Dans tous les pays, et notamment en Europe, confrontée à une grave crise démographique, ce défi est évident. La seule différence réside dans la manière dont chaque pays aborde cette question. Deux aspects sont essentiels : d’une part, la façon dont ils gèrent ce défi, et d’autre part, la manière dont ils attribuent les responsabilités.
Les évolutions technologiques rapides ont poussé certains grands pays occidentaux à conclure, plus tôt que d'autres, que le plein emploi était désormais révolu. Ils ont également reconnu la nécessité de s'adapter à des taux de chômage élevés, des taux qui ne feront qu'augmenter à mesure que les nouvelles technologies, puis l'IA, menaceront certains emplois. La main-d'œuvre non qualifiée sera la première touchée et, en seulement quelques années, ce phénomène s'étendra aux secteurs de main-d'œuvre qualifiée.
Il y a quelques décennies, la prise de conscience croissante que le plein emploi était une illusion a conduit au déclin des syndicats et, par conséquent, à l'effondrement de la théorie de la lutte des classes, qui a traditionnellement engendré une division des sociétés horizontalement.
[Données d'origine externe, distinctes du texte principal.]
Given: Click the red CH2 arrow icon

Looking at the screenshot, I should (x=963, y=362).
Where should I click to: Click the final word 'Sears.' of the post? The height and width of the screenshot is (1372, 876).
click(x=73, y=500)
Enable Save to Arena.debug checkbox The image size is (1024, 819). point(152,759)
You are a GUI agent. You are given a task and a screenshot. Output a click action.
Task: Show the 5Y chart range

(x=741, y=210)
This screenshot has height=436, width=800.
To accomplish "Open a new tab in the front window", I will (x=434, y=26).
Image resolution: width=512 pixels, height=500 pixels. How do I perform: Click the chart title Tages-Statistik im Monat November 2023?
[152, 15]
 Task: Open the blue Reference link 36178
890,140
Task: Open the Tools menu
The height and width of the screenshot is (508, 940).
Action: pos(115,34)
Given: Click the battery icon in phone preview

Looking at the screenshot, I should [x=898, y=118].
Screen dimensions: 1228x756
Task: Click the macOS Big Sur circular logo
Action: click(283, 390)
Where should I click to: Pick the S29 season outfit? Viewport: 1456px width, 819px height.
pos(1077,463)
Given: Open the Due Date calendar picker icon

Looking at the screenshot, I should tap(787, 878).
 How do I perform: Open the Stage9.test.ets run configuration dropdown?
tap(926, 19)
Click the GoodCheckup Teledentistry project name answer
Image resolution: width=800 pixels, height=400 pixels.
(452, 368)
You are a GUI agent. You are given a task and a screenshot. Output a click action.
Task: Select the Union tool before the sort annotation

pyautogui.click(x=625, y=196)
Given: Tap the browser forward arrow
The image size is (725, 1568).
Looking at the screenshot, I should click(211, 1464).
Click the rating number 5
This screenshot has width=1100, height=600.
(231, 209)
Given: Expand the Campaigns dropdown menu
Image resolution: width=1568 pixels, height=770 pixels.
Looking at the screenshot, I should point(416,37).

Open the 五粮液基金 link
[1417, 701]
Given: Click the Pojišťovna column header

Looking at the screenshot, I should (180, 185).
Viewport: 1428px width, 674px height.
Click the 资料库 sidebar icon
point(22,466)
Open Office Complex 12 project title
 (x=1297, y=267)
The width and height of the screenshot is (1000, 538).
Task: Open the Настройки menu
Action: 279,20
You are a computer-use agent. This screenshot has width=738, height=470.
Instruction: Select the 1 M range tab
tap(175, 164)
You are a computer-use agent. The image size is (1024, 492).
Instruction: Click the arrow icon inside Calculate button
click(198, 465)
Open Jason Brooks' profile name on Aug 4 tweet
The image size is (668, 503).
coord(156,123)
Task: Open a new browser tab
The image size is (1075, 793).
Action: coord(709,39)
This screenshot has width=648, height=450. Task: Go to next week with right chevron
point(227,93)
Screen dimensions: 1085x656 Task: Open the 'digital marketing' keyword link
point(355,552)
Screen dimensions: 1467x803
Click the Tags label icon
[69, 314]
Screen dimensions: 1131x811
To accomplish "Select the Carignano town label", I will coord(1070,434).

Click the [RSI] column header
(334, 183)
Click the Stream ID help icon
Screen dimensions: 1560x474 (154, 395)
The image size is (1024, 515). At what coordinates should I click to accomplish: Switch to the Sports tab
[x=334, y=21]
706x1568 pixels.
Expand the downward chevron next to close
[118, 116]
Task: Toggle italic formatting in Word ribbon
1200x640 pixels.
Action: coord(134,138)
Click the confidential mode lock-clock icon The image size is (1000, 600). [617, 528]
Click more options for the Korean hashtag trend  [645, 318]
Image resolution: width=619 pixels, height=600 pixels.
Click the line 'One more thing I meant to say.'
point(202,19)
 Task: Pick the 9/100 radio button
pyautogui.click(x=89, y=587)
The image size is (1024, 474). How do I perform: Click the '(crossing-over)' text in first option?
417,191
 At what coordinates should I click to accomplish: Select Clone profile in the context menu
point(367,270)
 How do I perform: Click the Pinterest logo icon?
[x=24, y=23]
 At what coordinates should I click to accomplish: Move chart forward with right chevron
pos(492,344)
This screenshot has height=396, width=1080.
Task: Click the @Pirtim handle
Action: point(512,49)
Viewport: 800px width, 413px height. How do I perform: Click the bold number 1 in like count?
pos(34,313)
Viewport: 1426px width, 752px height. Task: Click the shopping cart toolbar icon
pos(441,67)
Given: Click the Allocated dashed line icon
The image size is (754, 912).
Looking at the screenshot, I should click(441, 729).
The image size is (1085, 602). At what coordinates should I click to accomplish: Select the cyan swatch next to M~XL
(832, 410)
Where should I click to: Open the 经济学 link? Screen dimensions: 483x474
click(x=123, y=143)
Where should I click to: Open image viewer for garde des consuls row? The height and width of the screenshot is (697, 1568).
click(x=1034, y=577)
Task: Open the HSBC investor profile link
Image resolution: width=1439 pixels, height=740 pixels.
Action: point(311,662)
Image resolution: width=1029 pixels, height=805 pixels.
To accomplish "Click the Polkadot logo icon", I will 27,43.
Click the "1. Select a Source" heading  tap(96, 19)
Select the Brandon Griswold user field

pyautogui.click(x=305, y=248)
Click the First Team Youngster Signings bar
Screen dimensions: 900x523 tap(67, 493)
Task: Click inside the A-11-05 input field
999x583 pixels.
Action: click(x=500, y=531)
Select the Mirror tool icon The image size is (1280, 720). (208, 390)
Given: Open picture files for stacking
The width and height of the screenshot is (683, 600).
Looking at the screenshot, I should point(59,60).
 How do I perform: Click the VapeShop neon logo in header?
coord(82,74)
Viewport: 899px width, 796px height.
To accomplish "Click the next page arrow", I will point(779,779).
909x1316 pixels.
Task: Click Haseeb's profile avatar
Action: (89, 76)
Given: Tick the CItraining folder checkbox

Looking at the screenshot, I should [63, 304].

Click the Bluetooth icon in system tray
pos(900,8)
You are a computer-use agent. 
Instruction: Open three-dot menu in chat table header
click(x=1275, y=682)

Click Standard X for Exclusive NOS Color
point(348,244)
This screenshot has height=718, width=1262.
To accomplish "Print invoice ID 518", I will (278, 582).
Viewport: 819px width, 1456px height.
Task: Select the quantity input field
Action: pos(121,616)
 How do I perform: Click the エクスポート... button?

Les intérêts sont désormais contestés par des groupes divisés verticalement, entre la main-d'œuvre locale et les travailleurs migrants.
Dans certains pays, comme la Grande-Bretagne, ce changement s'est manifesté par la montée du nationalisme isolationniste, ce qui a conduit à la sortie du Royaume-Uni de l'UE.
Les syndicats ont déjà subi une défaite sous Margaret Thatcher, les forces du marché ayant contraint le Royaume-Uni à adopter de nouvelles technologies. Les industries traditionnelles, notamment le secteur minier, ont été assignées au second plan au profit des services, de la finance et des technologies émergentes. Ce changement s'est accentué lorsque l'UE, après la fin de la Guerre froide, a éliminé les frontières entre le marché du travail britannique et les travailleurs à bas salaires des pays d'Europe de l'Est, pays où le communisme avait pris fin. L'afflux de migrants a alimenté le ressentiment de la classe ouvrière locale envers ses concurrents étrangers.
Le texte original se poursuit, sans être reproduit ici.